Una frase asociada a su espíritu, aunque no a sus palabras exactas
Una frase que a menudo se atribuye a Vicente —que la caridad es mayor que cualquier regla, y que toda regla existe para servir a la caridad y no al revés— capta el espíritu de todo lo que construyó, aunque la formulación exacta que circula hoy no puede fijarse con certeza en ninguna carta o conferencia concreta de su correspondencia conservada. Conviene tratarla como un resumen justo de su enfoque más que como una cita verificada: cada estructura que fundó, desde las Cofradías hasta las Hijas de la Caridad y la Congregación de la Misión, se construyó para plegarse a las necesidades de los pobres, y no al revés.

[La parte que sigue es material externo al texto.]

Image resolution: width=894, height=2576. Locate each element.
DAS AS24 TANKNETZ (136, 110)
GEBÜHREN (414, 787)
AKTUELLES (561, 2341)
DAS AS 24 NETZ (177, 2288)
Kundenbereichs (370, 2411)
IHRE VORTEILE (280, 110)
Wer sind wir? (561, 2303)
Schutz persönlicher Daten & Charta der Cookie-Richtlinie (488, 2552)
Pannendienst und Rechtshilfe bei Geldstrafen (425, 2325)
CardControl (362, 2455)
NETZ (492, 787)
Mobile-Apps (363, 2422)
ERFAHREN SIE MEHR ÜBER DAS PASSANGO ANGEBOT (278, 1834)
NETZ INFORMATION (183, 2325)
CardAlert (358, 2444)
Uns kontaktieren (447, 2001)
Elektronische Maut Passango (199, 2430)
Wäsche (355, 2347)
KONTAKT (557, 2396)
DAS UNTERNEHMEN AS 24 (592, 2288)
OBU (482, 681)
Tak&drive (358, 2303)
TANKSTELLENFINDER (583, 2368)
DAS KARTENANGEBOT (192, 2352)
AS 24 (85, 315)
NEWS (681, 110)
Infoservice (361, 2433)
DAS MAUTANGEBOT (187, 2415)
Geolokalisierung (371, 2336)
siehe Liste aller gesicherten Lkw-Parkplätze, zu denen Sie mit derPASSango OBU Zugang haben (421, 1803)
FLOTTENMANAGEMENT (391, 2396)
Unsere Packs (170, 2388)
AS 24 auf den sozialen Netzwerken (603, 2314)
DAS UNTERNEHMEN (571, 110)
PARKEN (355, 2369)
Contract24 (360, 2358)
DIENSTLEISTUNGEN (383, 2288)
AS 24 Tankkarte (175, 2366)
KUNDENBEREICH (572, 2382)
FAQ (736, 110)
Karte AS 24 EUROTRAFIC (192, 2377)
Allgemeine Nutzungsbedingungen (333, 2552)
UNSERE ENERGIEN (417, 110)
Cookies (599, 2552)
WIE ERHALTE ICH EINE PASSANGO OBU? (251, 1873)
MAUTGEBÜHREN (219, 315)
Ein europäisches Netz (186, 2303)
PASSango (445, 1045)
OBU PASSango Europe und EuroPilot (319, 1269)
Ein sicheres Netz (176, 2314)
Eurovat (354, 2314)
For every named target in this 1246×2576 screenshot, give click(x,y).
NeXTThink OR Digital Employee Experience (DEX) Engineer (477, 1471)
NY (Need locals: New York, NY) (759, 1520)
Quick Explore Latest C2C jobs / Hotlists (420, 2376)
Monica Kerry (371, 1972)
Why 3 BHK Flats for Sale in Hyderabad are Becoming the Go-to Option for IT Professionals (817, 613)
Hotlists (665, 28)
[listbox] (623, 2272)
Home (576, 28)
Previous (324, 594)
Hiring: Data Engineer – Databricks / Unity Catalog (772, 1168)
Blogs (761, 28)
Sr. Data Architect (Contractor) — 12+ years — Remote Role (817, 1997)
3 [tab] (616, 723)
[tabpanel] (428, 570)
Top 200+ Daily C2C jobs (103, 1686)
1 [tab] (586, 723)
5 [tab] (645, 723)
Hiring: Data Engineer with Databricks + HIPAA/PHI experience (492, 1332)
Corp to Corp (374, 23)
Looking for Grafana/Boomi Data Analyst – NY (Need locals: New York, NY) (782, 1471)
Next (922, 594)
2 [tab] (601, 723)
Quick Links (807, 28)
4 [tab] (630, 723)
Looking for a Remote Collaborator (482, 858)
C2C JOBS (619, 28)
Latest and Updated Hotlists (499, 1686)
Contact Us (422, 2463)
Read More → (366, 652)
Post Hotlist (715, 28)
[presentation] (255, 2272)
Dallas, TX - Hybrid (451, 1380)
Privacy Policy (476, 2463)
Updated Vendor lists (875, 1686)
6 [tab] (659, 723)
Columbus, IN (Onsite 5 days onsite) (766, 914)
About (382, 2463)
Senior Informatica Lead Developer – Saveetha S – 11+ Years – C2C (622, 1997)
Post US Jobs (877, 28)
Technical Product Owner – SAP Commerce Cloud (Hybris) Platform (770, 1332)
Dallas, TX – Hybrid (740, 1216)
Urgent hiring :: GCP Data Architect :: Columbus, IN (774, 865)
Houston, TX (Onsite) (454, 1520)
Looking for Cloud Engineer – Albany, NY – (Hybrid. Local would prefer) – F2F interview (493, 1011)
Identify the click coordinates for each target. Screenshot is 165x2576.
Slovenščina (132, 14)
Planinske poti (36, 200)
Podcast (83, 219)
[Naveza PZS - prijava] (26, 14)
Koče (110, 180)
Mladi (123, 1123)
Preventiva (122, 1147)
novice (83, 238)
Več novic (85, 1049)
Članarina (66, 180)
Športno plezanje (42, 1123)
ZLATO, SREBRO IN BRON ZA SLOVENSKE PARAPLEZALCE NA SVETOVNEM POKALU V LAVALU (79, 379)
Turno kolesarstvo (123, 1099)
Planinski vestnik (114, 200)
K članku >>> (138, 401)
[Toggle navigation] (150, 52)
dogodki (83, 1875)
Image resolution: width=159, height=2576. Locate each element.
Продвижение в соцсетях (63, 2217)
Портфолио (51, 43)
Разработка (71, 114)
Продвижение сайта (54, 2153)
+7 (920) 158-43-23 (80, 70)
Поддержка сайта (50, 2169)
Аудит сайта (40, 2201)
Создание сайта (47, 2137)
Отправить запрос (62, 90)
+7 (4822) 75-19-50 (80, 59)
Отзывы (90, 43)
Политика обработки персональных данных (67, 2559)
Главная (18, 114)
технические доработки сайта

Canonizado un siglo después de su muerte
Vicente de Paúl murió en París en 1660 y fue canonizado en 1737. Su fiesta se celebra el 27 de septiembre. Hoy se le honra como patrono de las sociedades y organizaciones benéficas en general —un patronazgo que refleja menos un milagro concreto que todo un método de trabajo, todavía visible en la Sociedad de San Vicente de Paúl y en innumerables otras organizaciones caritativas que hacen remontar directamente su enfoque al modelo de misericordia organizada, puerta a puerta, que él inauguró.